Copy every one of the records below word for word, leaving out the pictures.

------------------------

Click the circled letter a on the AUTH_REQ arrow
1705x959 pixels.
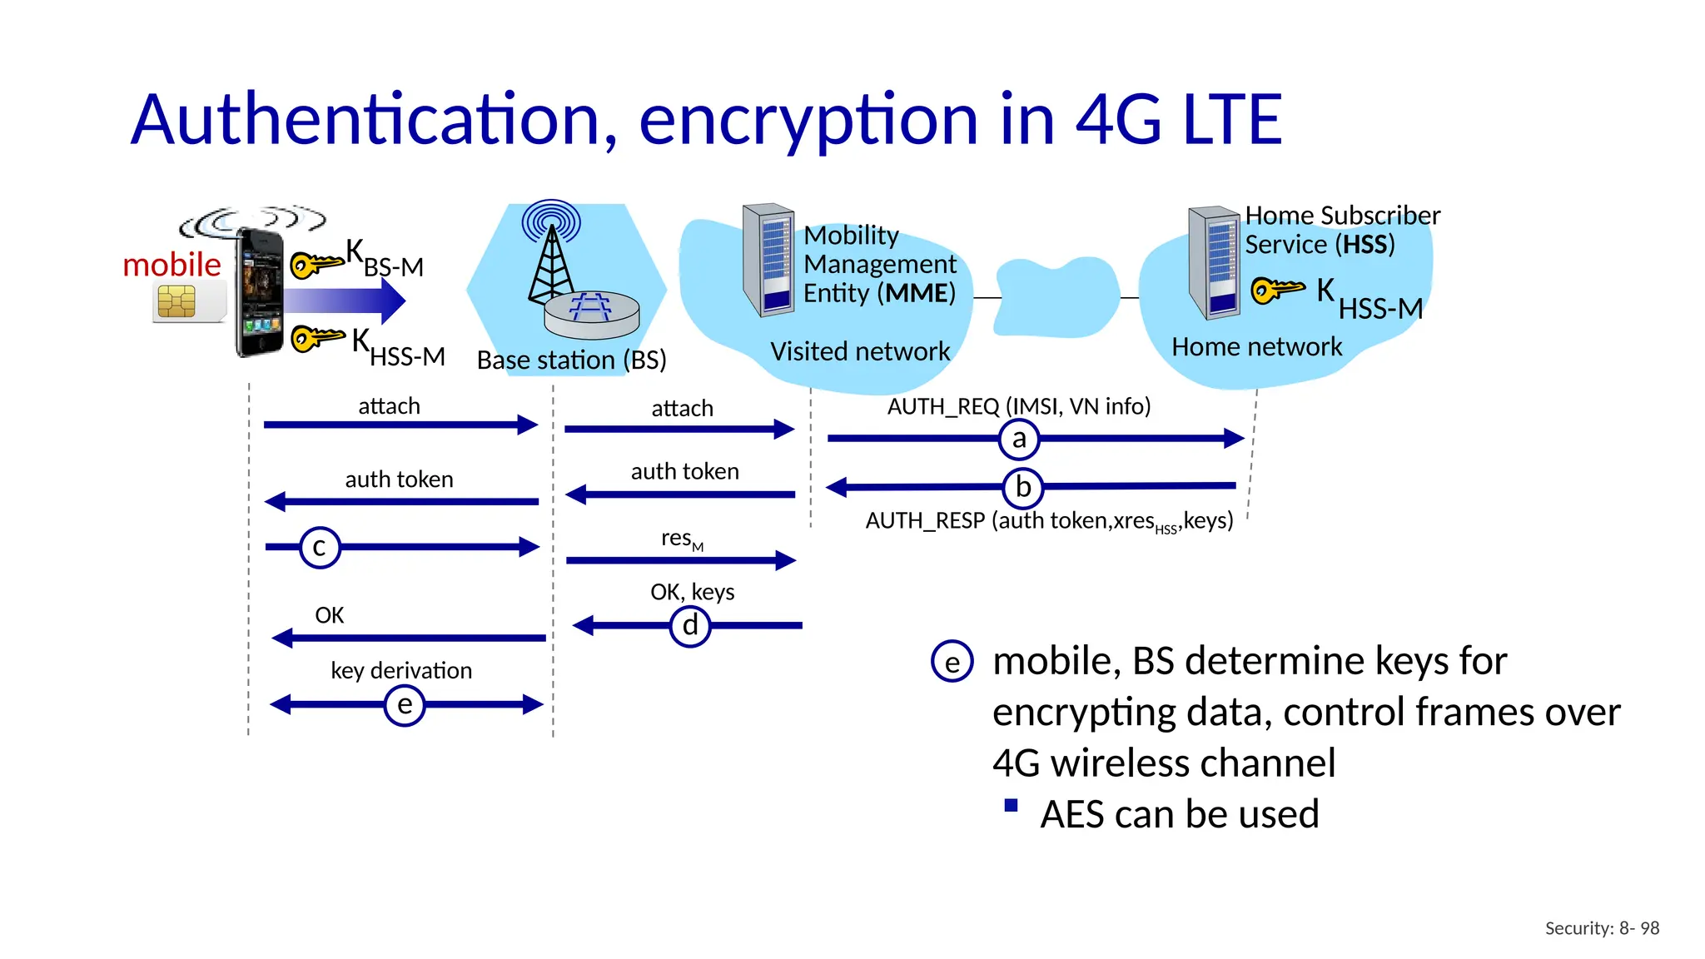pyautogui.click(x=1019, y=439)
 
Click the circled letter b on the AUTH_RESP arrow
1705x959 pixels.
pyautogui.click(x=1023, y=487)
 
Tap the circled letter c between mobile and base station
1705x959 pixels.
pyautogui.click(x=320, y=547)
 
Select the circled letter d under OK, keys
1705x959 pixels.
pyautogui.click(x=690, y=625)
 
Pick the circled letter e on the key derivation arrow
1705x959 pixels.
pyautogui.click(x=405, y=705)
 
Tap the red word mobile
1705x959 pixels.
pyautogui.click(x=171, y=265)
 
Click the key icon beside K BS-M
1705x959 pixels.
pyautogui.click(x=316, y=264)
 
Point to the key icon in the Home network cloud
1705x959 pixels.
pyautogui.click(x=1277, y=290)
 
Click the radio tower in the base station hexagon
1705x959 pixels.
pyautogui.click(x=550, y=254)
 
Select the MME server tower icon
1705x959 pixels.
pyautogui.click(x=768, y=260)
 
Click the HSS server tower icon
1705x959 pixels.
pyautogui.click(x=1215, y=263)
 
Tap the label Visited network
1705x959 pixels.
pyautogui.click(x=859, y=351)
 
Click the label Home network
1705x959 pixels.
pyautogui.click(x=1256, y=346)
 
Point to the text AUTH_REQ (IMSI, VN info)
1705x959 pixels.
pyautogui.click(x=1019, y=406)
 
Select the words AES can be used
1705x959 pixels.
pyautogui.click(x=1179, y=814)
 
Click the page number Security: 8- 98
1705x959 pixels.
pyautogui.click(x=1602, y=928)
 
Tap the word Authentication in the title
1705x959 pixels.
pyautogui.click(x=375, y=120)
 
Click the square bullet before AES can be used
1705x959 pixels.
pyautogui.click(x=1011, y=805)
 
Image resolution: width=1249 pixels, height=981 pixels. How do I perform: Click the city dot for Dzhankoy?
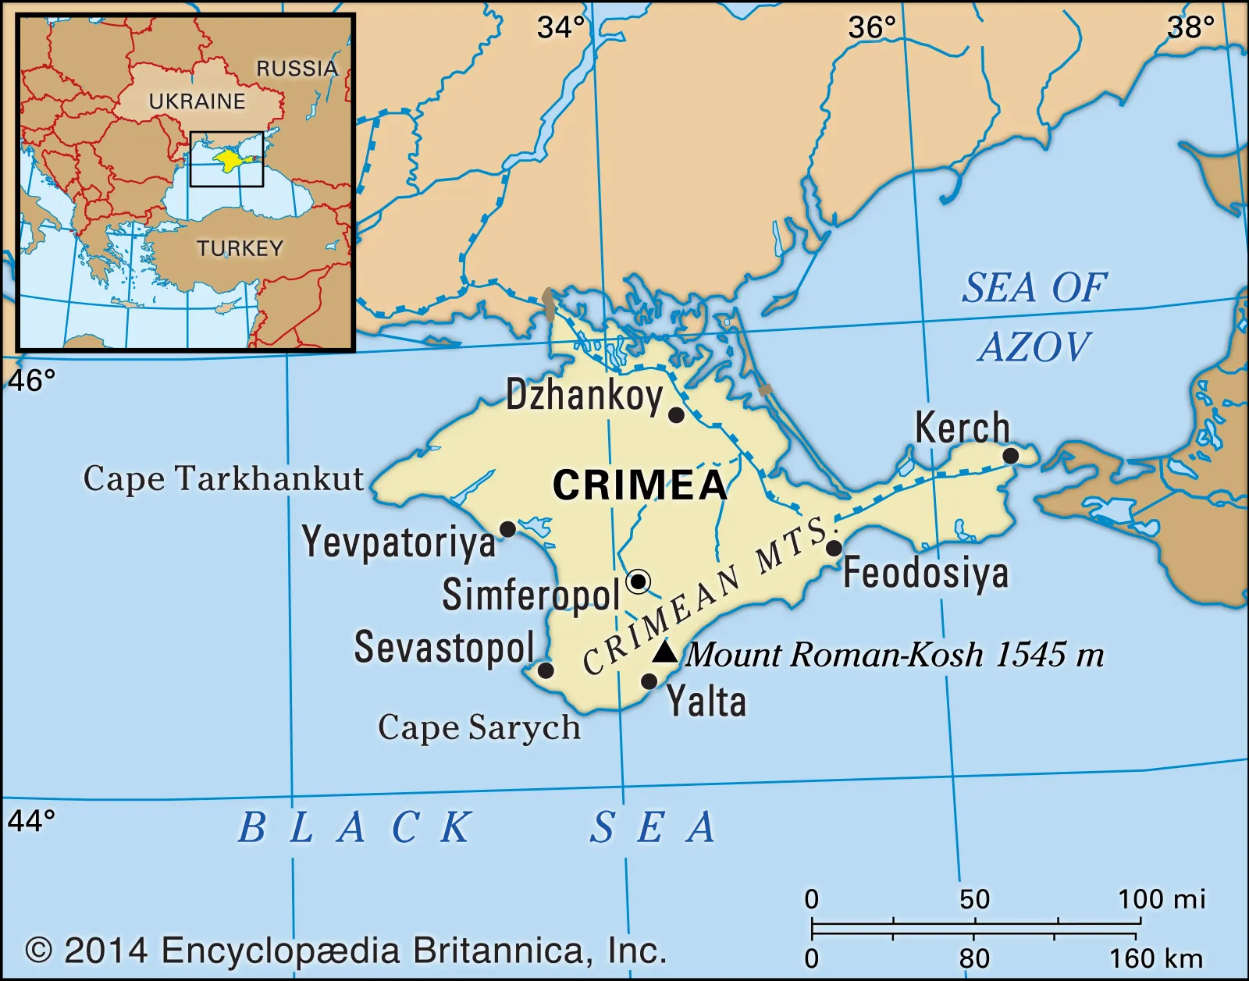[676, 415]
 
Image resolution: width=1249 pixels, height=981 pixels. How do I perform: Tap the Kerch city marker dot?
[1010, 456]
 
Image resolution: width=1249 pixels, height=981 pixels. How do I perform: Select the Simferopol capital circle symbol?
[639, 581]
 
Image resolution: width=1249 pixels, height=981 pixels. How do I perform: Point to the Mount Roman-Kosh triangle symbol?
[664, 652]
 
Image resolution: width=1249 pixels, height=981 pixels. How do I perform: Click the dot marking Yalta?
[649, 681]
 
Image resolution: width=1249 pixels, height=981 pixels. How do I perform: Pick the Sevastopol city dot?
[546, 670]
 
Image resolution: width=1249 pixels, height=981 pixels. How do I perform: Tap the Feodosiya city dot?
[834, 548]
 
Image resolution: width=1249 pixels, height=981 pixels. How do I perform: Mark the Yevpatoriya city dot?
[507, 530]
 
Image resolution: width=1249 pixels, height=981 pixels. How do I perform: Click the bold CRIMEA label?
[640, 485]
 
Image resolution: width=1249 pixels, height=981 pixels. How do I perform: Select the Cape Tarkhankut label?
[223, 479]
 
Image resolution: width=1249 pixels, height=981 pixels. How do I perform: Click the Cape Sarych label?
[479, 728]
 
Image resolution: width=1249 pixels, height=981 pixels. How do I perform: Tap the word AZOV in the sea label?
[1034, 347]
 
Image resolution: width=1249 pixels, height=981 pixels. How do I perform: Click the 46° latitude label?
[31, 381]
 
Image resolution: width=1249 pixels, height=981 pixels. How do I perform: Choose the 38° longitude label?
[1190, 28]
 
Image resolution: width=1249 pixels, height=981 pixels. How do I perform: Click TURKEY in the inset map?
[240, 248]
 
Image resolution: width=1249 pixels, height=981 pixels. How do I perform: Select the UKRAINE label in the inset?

------------------------

● The output
Click the circled letter a on the AUTH_REQ arrow
1705x959 pixels.
pyautogui.click(x=1019, y=439)
 
Click the circled letter b on the AUTH_RESP arrow
1705x959 pixels.
pyautogui.click(x=1023, y=487)
 
Tap the circled letter c between mobile and base station
1705x959 pixels.
pyautogui.click(x=320, y=547)
 
Select the circled letter d under OK, keys
1705x959 pixels.
pyautogui.click(x=690, y=625)
 
Pick the circled letter e on the key derivation arrow
1705x959 pixels.
pyautogui.click(x=405, y=705)
 
Tap the red word mobile
1705x959 pixels.
pyautogui.click(x=171, y=265)
 
Click the key icon beside K BS-M
1705x959 pixels.
pyautogui.click(x=316, y=264)
 
Point to the key icon in the Home network cloud
1705x959 pixels.
pyautogui.click(x=1277, y=290)
 
Click the radio tower in the base station hexagon
1705x959 pixels.
pyautogui.click(x=550, y=254)
 
Select the MME server tower icon
1705x959 pixels.
pyautogui.click(x=768, y=260)
 
Click the HSS server tower icon
1705x959 pixels.
pyautogui.click(x=1215, y=263)
 
Tap the label Visited network
1705x959 pixels.
pyautogui.click(x=859, y=351)
 
Click the label Home network
1705x959 pixels.
pyautogui.click(x=1256, y=346)
 
Point to the text AUTH_REQ (IMSI, VN info)
1705x959 pixels.
pyautogui.click(x=1019, y=406)
 
Select the words AES can be used
1705x959 pixels.
pyautogui.click(x=1179, y=814)
 
Click the page number Security: 8- 98
1705x959 pixels.
pyautogui.click(x=1602, y=928)
 
Tap the word Authentication in the title
1705x959 pixels.
pyautogui.click(x=375, y=120)
 
Click the square bullet before AES can be used
1705x959 pixels.
pyautogui.click(x=1011, y=805)
 
Image resolution: width=1249 pixels, height=981 pixels. How do I perform: Click the city dot for Dzhankoy?
[676, 415]
 
Image resolution: width=1249 pixels, height=981 pixels. How do I perform: Tap the Kerch city marker dot?
[1010, 456]
 
Image resolution: width=1249 pixels, height=981 pixels. How do I perform: Select the Simferopol capital circle symbol?
[639, 581]
 
Image resolution: width=1249 pixels, height=981 pixels. How do I perform: Point to the Mount Roman-Kosh triangle symbol?
[664, 652]
 
Image resolution: width=1249 pixels, height=981 pixels. How do I perform: Click the dot marking Yalta?
[649, 681]
 
Image resolution: width=1249 pixels, height=981 pixels. How do I perform: Pick the Sevastopol city dot?
[546, 670]
 
Image resolution: width=1249 pixels, height=981 pixels. How do I perform: Tap the Feodosiya city dot?
[834, 548]
 
Image resolution: width=1249 pixels, height=981 pixels. How do I perform: Mark the Yevpatoriya city dot?
[507, 530]
 
Image resolution: width=1249 pixels, height=981 pixels. How do I perform: Click the bold CRIMEA label?
[640, 485]
 
Image resolution: width=1249 pixels, height=981 pixels. How do I perform: Select the Cape Tarkhankut label?
[223, 479]
 
Image resolution: width=1249 pixels, height=981 pixels. How do I perform: Click the Cape Sarych label?
[479, 728]
 
Image resolution: width=1249 pixels, height=981 pixels. How do I perform: Tap the word AZOV in the sea label?
[1034, 347]
 
Image resolution: width=1249 pixels, height=981 pixels. How do I perform: Click the 46° latitude label?
[31, 381]
 
Image resolution: width=1249 pixels, height=981 pixels. How do I perform: Choose the 38° longitude label?
[1190, 28]
 
Image resolution: width=1249 pixels, height=981 pixels. How do I perform: Click TURKEY in the inset map?
[240, 248]
 
Image resolution: width=1249 pixels, height=981 pixels. How do I perform: Select the UKRAINE label in the inset?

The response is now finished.